Updated Aug 28, 2014
best MnDOT
Signs like these help truckers find parking along part of I-94.

A new system uses digital video, in-cab messaging and electronic signs on the roadway to help truckers find parking along the I-94 corridor west and northwest of Minnesota’s Twin Cities.

The project was demonstrated to partners today.

Three Minnesota Department of Transportation (MnDOT) rest areas are now equipped with automated truck stop management systems that tell truck drivers when parking spaces are available. The technology is active at:

  • The Elm Creek Rest Area, on I-94 two miles north of I-494,
  • The Big Spunk Lake Rest Area between Albany and Avon,
  • The Enfield Rest Area near Monticello.

A fourth site is planned at a private commercial truck stop.
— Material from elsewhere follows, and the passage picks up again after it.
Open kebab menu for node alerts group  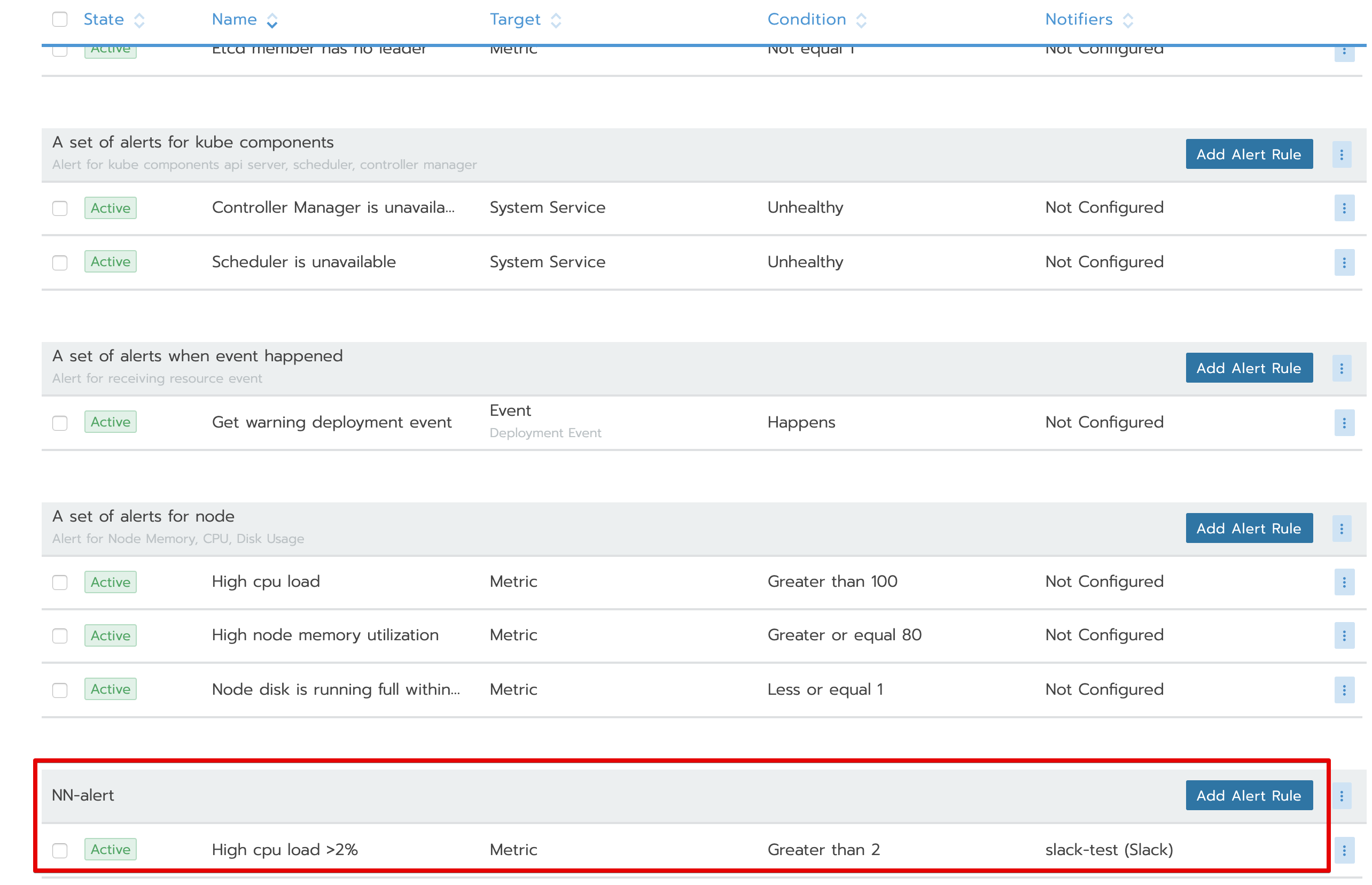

According to a statement from MnDOT, the system uses a network of digital cameras to monitor parking availability. In-cab messaging and changeable message signs a few miles ahead of the rest area can help truckers decide when to stop and rest. Dispatchers can also access a website and relay the real-time information to truckers.

The technology will improve safety, lead to better trip and operations management by drivers and carriers, according to John Tompkins, MnDOT project manager. He said it will also and help MnDOT and private truck stop owners manage their facilities more effectively,

“So far, the results have been positive. We’ve had 95 percent accuracy in determining the availability of spaces,” he said.

Tompkins said providing the number of available parking spaces at each stop will help drivers determine if they should stop at the current location or if it’s safe to continue to the next safe place to park.
“We have over-capacity in some areas, so this information will also help MnDOT structure its parking availability,” he said.
Tompkins said the system is in the preliminary phase through December. Results will determine if the system can be expanded.

“We know truck parking is a serious issue along the highway system in the country,” said Tompkins.

“Drivers on the road for more than eight hours have twice the risk of crashing compared to those driving for a shorter period of time.”

The MnDOT and the Federal Highway Administration funded the project. The University of Minnesota’s Center for Transportation Studies developed the technology. Data is supplied by SmartPark for Trucks.